皆様こんにちは~(^▽^)

本日は景行天皇の第10番目の皇子とされる、
五十狭城入彦皇子の墓について考えてみました(^^

まず、この五十狭城入彦皇子ですが、
読みはイサキイリコノミコと読みます。。。
生没年も事績も不明となっているため、
架空の人物であり、実在しない可能性が高いとされています。
20210321_135735283
陵墓地形図集成に掲載されている墳丘実測図 全体像
墓の公式形状は前方後円墳ですが、
墳丘を囲む柵は何故か前方後方状になってます。。。
20210321_135742511
墳丘実測図拡大
墓の考古学的名称は和志山古墳と呼ばれる、
全長60~80m、後円部径32m✖高さ5m、
前方部幅20m✖高さ2.5mの規模を持つ前方後円墳で、
築造年代は4世紀末~5世紀初頭と推定され、
墳丘表面は葺石で覆われ円筒埴輪列の存在が認められてます。
墳丘の等高線が乱れているのは隣接する蓮華寺の建立によるもの。
周囲に5基の陪塚を伴う和志山古墳群を形成していますが、
宮内庁治定の陪塚は有りません。
墳丘規模に関しては、平成22年に宮内庁書陵部による、
墳丘測量調査により確定しています。
墳丘の様子は深い木立に覆われている為、航空写真などでは分かり難いですが、
隣接している蓮華寺の境内などからは観察可能だと思われます。

治定の経緯は明治28年に宮内省により陵墓伝説地に指定された後、
明治29年に墳丘上にあった薬師堂及び石塔が撤去(後円部頂部平坦面が広いのはこの為)され、
大正15年に「矢作陵墓参考地」に名称変更、昭和16年に五十狭城入彦皇子墓に治定されました。
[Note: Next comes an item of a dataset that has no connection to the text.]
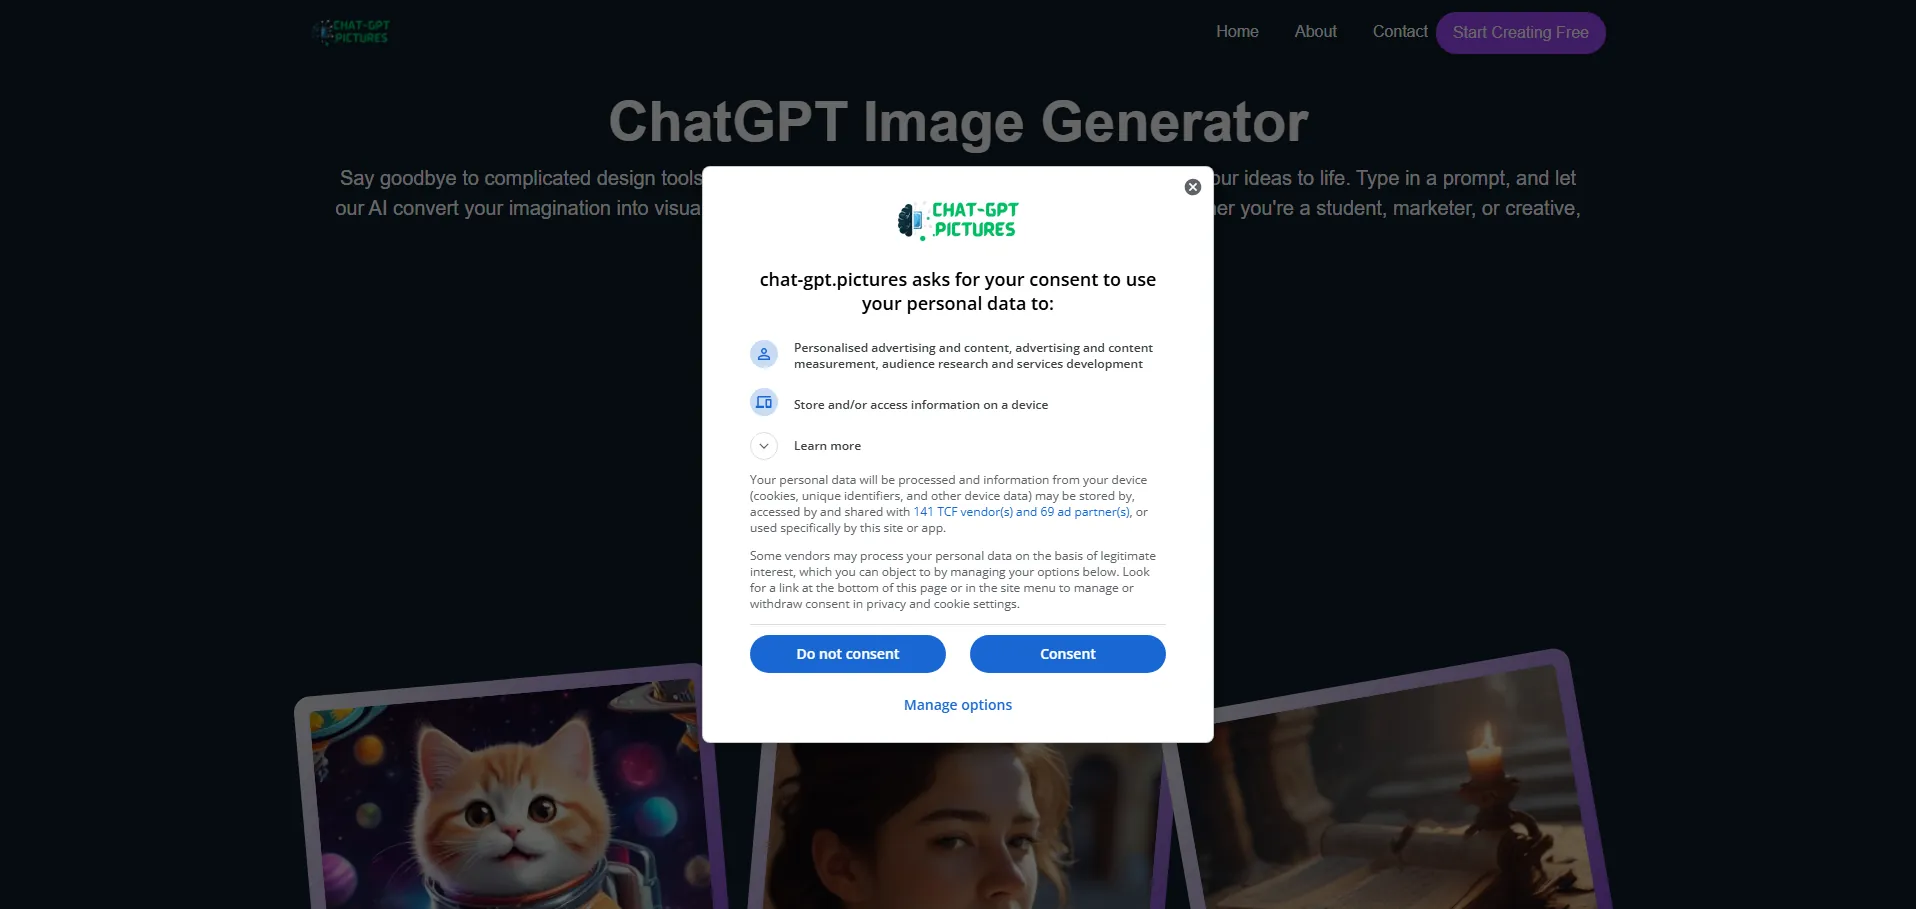Screen dimensions: 1916x909
Task: Go to Home in navigation bar
Action: click(x=1237, y=32)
また近くにある和志取神社は五十狭城入彦を祭神として祀っている。

五十狭城入彦皇子は『古事記』には記載は無く
『日本書紀』には系譜のみで事績は無く、生没年も不明ですが、
『先代旧事本紀』や『天皇本紀』では三河長谷部直の祖であると記載されています。
しかし、生没年も事績も不明な人物なのに、何故氏族の祖先と断定できるのかは不明。。。
また、『新撰姓氏録』に景行天皇皇子の「気入彦命(けいりひこのみこと)(※)」が、
逃亡した宮室の雑使らを三河国で捕えたと見える事から、
この人物を五十狭城入彦皇子と同一人物とする説が有ります。
ちなみに・・・何故、皇子の墓がこの地に有る(治定されたのか)のかの理由は、
公式見解が成されていない為、定かでは有りません。

※気入彦命(けいりひこのみこと)
 『記紀』にはこの皇子の名は記載されていない事や、
 名前の類似点から、景行天皇の5番目の皇子である、
 五百城入彦皇子(いおきいりびこのみこ)と、
 同一人物であるとする説が有る。
 尚、気入彦命も五百城入彦皇子も
墓は治定されていない
 また、五百城入彦皇子は日本書紀にのみ記載が有るが、
 
古事記には記載が無い。
  

景行天皇や垂仁天皇には皇子女が複数人居り、
特に皇子を各地へ派遣して治めさせたとの記載や伝承が有りますが、
そのどれもが確実とされる史料が無い為に、確証は有りません。。。
五十狭城入彦皇子も現在の岡崎市付近に派遣されたのかもしれませんが、
『記紀』のどちらにも事績が無いというのは謎です。
もし、実際に派遣されていたのであれば何かしらの記録がされているハズですが。。。

また、景行天皇の10番目の皇子との事ですが、
景行天皇の時代を日本の年代に照らし合わせると弥生時代中期~後期頃となるので、
この時代に近畿以外で全長50mを超える前方後円墳が造られる事は無い上、
古墳の推定築造年代と仮に皇子が実在したとしても年代が合致しません
医療が発達していない上、衣食住も現代と比べると大変貧相だったと思われる為、
弥生時代頃の平均寿命は14~15歳程度とされています。
その為、現在治定されている古墳は皇子とは全く関係の無い人物で、
陪塚を伴う事から、この付近を治めていた首長墓であるとされています。

:結論:
〇皇子の事績や生没年が不明な事から非実在性が高い
〇治定されている古墳の築造年代と皇子が生きたであろう時代が合致しない
〇景行天皇が居たとしても弥生時代に全長50mを超える古墳が、
 近畿以外に造られた例は皆無
〇『記紀』に事績の記載が無いのに『先代旧事本紀』『天皇本紀』に記載が有るのが謎
 =後世の創作であるとする説が有る
 =別の人物と混同した説も有る
〇当地を治めていた首長の墓及び親族の古墳群である可能性が高い

以上で五十狭城入彦皇子墓についての考察を終わります。